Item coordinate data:
* START *
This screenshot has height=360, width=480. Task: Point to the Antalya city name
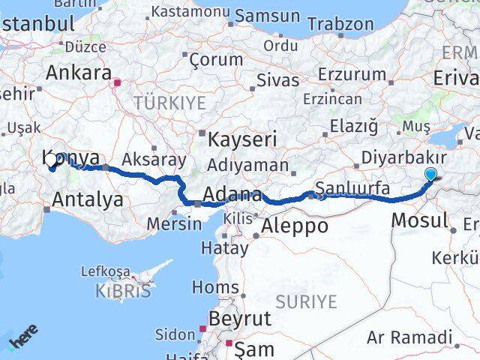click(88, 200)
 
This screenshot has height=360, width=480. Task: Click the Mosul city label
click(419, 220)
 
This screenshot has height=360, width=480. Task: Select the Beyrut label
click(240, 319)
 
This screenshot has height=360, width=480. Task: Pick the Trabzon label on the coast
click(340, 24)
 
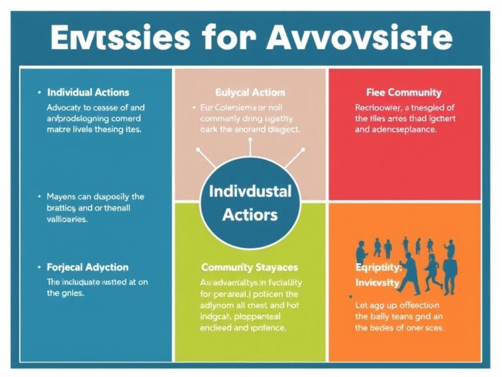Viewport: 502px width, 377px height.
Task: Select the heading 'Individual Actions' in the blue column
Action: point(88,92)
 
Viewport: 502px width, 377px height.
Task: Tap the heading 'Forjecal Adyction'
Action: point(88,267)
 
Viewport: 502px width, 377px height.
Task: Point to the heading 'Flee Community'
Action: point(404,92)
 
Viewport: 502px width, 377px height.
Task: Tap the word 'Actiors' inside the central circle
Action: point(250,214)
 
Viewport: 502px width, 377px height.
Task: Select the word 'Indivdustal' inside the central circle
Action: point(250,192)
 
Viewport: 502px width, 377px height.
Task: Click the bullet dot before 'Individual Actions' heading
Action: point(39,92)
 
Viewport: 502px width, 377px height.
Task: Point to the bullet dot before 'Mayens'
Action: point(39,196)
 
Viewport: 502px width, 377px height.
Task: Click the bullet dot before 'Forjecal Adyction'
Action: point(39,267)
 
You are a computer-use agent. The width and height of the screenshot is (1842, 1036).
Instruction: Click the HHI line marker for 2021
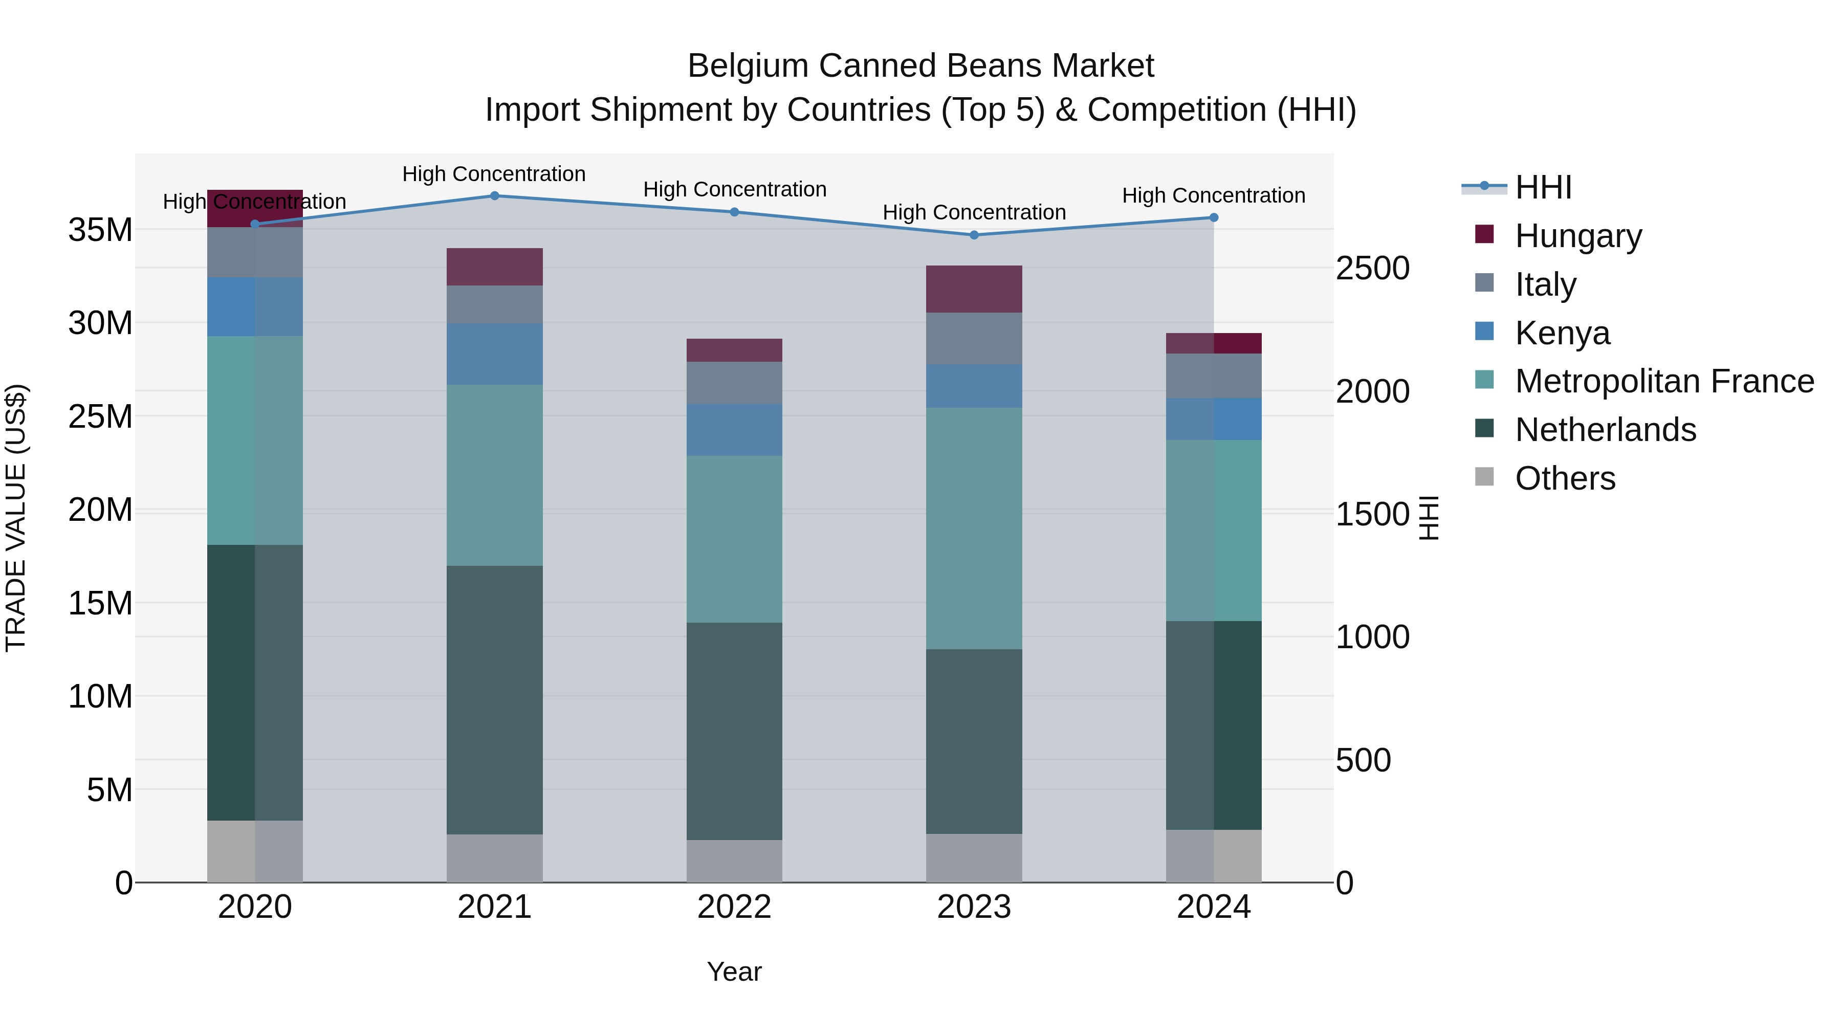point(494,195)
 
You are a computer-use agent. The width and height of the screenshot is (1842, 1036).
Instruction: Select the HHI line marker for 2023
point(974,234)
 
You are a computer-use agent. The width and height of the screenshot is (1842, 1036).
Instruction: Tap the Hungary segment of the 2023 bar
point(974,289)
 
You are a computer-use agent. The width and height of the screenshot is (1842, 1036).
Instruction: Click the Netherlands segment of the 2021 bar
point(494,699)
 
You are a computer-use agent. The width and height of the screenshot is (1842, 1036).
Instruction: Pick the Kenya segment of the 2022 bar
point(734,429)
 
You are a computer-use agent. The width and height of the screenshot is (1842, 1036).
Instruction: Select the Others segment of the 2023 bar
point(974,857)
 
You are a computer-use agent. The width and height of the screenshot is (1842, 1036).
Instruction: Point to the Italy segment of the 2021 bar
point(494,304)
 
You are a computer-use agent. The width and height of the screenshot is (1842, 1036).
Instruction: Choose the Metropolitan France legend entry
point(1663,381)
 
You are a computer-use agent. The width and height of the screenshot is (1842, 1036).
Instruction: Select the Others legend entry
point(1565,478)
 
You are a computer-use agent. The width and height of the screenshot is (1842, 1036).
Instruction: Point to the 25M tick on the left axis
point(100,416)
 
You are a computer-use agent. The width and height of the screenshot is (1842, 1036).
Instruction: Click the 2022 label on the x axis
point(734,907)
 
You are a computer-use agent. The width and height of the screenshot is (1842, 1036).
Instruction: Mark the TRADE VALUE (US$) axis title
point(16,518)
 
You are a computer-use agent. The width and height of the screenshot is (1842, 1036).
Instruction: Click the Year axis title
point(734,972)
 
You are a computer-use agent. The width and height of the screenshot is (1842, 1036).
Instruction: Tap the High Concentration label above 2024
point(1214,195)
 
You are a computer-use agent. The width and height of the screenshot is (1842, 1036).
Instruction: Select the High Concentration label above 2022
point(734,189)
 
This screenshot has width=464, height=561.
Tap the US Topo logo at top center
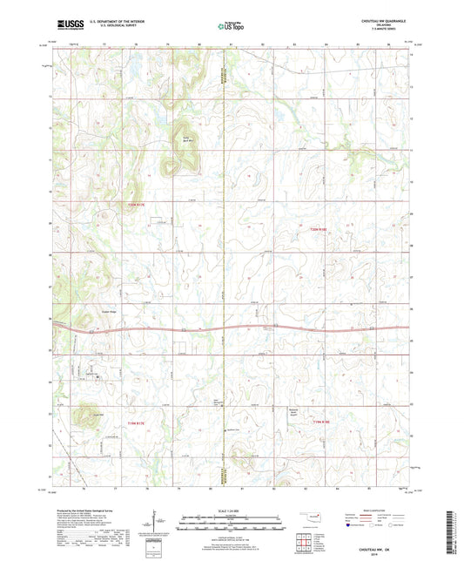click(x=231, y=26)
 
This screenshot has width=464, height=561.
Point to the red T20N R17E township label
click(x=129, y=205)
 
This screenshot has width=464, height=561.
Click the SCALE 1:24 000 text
* END *
Goal of the exercise
Which lines in the records above contain the word "axis"? Pull out each of them and copy it in full.

Task solution
Instruction: Point to the 25M tick on the left axis
Instruction: Click the 2022 label on the x axis
Instruction: Mark the TRADE VALUE (US$) axis title
Instruction: Click the Year axis title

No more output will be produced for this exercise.